**TEXT BLOCK**
[BEGIN]

PGP version number The version of PGP is being used.

Certificate holder’s public key The public key of the certificate holder. One of the purposes of using digital certificates is to disseminate public keys.

Certificate holder’s information Identifies who this certificate belongs to; can be a bit more extensive that the X.509 certificate.

Digital signature of certificate owner Because there is no CA, the certificate owner signs the certificate.

Certificate’s validity period How long the certificate is valid for.

Preferred symmetric encryption algorithm for the key Once asymmetric cryptography is in use, what type of symmetric algorithm does the certificate holder prefer to use.

PGP was created by Phillip Zimmerman in 1991. The first version used a symmetric algorithm that he created himself. Later versions of PGP use a variety of well-known symmetric algorithms.

Note

Phillip Zimmerman is well known in the world of cryptography. His PGP product is widely used to encrypt e-mail, and he has also worked on voice over IP (VoIP) encryption protocols. He holds a bachelor’s degree in computer science. The original release of PGP generated a criminal investigation because it enabled encryption of strengths that the U.S. government did not allow for export (see Chapter 15 for more on export laws). The case was dropped in 1996. Zimmerman has received significant recognition for his work, including being inducted into the Internet Hall of Fame, being named one of the Top 50 Tech Visionaries by PC World, and receiving the Louis D. Brandeis Privacy Award.

Public-Key Infrastructure X.509

PKI is the infrastructure required to create and distribute digital certificates. Because digital certificates are the means by which public keys for asymmetric algorithms are disseminated, the PKI is an important part of any implementation of asymmetric cryptography.

[END]

Dataset entries:

[BEGIN]

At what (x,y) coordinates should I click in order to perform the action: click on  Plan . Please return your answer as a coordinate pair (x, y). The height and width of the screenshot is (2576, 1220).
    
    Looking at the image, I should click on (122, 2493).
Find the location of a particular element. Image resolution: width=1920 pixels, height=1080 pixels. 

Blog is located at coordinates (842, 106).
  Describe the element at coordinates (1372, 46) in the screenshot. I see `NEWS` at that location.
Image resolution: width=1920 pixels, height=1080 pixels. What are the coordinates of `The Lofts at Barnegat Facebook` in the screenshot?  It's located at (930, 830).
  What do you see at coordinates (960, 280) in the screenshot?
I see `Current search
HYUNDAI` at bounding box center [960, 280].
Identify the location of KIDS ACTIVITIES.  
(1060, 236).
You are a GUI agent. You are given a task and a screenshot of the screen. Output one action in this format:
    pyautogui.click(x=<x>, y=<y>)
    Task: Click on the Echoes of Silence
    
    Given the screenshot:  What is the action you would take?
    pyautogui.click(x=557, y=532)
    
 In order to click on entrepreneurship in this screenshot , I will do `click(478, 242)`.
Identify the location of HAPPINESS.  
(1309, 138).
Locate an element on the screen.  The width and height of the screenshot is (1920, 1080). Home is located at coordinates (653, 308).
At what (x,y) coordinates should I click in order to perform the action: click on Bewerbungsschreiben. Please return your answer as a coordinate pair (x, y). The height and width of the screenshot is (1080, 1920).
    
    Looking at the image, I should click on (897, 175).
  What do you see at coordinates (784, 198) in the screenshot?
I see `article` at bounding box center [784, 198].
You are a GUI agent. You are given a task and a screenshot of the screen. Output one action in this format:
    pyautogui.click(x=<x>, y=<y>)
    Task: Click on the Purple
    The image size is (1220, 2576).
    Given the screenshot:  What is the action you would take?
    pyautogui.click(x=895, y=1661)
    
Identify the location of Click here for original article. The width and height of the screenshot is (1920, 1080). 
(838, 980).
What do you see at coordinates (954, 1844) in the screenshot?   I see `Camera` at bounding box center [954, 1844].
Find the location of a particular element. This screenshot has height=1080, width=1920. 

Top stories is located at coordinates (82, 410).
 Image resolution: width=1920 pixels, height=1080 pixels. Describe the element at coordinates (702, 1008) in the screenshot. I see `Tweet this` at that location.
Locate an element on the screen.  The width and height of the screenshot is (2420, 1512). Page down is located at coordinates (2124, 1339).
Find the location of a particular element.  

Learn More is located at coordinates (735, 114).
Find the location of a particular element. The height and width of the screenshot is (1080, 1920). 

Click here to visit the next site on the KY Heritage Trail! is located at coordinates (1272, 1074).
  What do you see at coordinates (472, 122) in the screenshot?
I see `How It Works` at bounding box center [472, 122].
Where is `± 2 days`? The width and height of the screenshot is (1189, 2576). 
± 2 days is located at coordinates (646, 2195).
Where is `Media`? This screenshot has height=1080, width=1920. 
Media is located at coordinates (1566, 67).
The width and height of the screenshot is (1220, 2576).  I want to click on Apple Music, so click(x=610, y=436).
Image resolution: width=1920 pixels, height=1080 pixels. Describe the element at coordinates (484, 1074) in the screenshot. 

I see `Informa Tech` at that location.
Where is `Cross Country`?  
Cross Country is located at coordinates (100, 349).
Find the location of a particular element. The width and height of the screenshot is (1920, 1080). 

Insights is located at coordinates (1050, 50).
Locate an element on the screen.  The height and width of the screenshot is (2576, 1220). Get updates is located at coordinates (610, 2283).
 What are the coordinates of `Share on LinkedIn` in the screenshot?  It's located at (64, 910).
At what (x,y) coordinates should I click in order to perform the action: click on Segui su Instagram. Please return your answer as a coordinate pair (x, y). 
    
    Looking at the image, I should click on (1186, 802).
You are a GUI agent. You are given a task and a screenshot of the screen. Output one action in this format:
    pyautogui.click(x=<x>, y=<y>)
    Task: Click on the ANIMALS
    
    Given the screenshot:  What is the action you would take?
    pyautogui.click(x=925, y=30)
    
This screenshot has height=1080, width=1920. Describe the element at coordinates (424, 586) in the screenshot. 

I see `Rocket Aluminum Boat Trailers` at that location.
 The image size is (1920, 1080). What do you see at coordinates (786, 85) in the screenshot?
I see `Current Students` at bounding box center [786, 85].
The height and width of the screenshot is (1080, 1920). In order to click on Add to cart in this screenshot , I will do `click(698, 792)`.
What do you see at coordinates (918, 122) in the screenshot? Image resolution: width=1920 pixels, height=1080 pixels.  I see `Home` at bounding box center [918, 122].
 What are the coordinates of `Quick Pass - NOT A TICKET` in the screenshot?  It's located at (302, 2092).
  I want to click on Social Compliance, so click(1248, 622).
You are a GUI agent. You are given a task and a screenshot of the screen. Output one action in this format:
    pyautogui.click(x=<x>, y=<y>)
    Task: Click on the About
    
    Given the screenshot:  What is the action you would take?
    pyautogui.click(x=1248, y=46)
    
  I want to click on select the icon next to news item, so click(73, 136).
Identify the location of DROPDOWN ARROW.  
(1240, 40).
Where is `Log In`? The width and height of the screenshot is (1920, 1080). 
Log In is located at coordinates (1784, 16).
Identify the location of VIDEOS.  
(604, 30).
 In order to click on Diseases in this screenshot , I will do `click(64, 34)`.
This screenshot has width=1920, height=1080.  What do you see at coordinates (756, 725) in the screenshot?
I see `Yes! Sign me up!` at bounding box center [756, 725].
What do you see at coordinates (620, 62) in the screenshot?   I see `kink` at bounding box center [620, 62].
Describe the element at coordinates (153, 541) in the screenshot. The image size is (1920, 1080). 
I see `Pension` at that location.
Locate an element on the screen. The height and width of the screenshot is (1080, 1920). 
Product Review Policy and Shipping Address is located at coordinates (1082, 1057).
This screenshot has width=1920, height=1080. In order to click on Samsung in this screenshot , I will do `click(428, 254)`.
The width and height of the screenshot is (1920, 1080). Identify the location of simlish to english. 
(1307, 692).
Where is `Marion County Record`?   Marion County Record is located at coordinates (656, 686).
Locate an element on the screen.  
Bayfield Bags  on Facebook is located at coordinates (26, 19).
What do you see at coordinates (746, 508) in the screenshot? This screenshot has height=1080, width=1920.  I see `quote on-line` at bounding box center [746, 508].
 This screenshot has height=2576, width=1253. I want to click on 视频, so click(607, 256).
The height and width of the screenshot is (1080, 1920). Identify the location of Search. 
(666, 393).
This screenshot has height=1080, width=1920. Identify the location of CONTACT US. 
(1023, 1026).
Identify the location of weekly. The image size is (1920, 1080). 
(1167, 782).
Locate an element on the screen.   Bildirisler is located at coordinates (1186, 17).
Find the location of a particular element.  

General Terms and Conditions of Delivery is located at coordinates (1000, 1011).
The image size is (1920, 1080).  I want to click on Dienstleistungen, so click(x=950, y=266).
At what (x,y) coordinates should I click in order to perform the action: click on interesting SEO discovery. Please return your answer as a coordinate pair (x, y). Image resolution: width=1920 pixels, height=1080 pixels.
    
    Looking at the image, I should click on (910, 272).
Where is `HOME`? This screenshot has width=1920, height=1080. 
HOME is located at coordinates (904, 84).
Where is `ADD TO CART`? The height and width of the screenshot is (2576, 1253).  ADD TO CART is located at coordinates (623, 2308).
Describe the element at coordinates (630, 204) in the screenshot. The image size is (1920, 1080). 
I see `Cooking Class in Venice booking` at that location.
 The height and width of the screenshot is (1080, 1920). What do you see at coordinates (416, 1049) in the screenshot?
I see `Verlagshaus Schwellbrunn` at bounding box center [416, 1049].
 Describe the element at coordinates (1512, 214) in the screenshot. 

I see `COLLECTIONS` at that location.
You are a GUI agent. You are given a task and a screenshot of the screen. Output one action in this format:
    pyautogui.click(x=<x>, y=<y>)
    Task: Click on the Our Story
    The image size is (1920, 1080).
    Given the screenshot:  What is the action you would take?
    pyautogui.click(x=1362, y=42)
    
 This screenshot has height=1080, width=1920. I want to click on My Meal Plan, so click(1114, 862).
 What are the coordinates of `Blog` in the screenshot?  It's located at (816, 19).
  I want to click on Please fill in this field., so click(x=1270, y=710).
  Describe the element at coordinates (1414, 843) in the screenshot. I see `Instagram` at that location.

[END]

**SET EXERCISE 1**
Retype the PGP passage from "PGP was created" to "well-known symmetric algorithms.".
**SET EXERCISE 2**
According to the PGP passage, in what year was the case over the original release of PGP dropped?
**SET EXERCISE 3**
Name every PGP certificate field that the PGP passage describes.

**REPLY 1**
PGP was created by Phillip Zimmerman in 1991. The first version used a symmetric algorithm that he created himself. Later versions of PGP use a variety of well-known symmetric algorithms.

**REPLY 2**
1996

**REPLY 3**
- PGP version number
- Certificate holder’s public key
- Certificate holder’s information
- Digital signature of certificate owner
- Certificate’s validity period
- Preferred symmetric encryption algorithm for the key